• _To do_
Format the lines below as a JSON list of strings, one string for each line. Leave out blank lines.

• _Information given_

## BEGIN

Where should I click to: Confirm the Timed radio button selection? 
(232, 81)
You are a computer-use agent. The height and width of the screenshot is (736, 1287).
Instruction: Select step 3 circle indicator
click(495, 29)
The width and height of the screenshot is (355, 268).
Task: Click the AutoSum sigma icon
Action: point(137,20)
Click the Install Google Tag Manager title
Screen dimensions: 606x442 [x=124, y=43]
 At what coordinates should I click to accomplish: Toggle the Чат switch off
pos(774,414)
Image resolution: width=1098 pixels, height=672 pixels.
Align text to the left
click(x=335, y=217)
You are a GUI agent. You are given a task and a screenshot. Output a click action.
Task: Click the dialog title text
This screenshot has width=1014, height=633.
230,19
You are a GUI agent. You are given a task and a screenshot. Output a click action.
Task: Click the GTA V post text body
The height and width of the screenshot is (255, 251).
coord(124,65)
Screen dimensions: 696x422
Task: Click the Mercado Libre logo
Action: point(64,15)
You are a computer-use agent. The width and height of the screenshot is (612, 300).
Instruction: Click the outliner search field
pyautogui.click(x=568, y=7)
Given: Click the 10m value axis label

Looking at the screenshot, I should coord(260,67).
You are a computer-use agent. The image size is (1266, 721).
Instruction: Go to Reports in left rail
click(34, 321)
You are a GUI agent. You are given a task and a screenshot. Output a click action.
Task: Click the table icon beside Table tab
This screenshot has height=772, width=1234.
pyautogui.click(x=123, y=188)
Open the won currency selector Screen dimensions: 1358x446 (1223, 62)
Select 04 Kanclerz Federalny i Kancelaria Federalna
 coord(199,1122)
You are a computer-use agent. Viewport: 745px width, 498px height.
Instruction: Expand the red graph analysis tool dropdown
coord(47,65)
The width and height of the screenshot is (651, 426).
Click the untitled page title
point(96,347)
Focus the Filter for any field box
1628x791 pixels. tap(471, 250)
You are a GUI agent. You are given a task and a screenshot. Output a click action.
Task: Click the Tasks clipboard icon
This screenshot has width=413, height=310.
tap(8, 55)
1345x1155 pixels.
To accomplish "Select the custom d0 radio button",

## END

• _Exercise answer_
[
  "Where should I click to: Confirm the Timed radio button selection? ",
  "(232, 81)",
  "You are a computer-use agent. The height and width of the screenshot is (736, 1287).",
  "Instruction: Select step 3 circle indicator",
  "click(495, 29)",
  "The width and height of the screenshot is (355, 268).",
  "Task: Click the AutoSum sigma icon",
  "Action: point(137,20)",
  "Click the Install Google Tag Manager title",
  "Screen dimensions: 606x442 [x=124, y=43]",
  " At what coordinates should I click to accomplish: Toggle the Чат switch off",
  "pos(774,414)",
  "Image resolution: width=1098 pixels, height=672 pixels.",
  "Align text to the left",
  "click(x=335, y=217)",
  "You are a GUI agent. You are given a task and a screenshot. Output a click action.",
  "Task: Click the dialog title text",
  "This screenshot has width=1014, height=633.",
  "230,19",
  "You are a GUI agent. You are given a task and a screenshot. Output a click action.",
  "Task: Click the GTA V post text body",
  "The height and width of the screenshot is (255, 251).",
  "coord(124,65)",
  "Screen dimensions: 696x422",
  "Task: Click the Mercado Libre logo",
  "Action: point(64,15)",
  "You are a computer-use agent. The width and height of the screenshot is (612, 300).",
  "Instruction: Click the outliner search field",
  "pyautogui.click(x=568, y=7)",
  "Given: Click the 10m value axis label",
  "Looking at the screenshot, I should coord(260,67).",
  "You are a computer-use agent. The image size is (1266, 721).",
  "Instruction: Go to Reports in left rail",
  "click(34, 321)",
  "You are a GUI agent. You are given a task and a screenshot. Output a click action.",
  "Task: Click the table icon beside Table tab",
  "This screenshot has height=772, width=1234.",
  "pyautogui.click(x=123, y=188)",
  "Open the won currency selector Screen dimensions: 1358x446 (1223, 62)",
  "Select 04 Kanclerz Federalny i Kancelaria Federalna",
  " coord(199,1122)",
  "You are a computer-use agent. Viewport: 745px width, 498px height.",
  "Instruction: Expand the red graph analysis tool dropdown",
  "coord(47,65)",
  "The width and height of the screenshot is (651, 426).",
  "Click the untitled page title",
  "point(96,347)",
  "Focus the Filter for any field box",
  "1628x791 pixels. tap(471, 250)",
  "You are a GUI agent. You are given a task and a screenshot. Output a click action.",
  "Task: Click the Tasks clipboard icon",
  "This screenshot has width=413, height=310.",
  "tap(8, 55)",
  "1345x1155 pixels.",
  "To accomplish \"Select the custom d0 radio button\","
]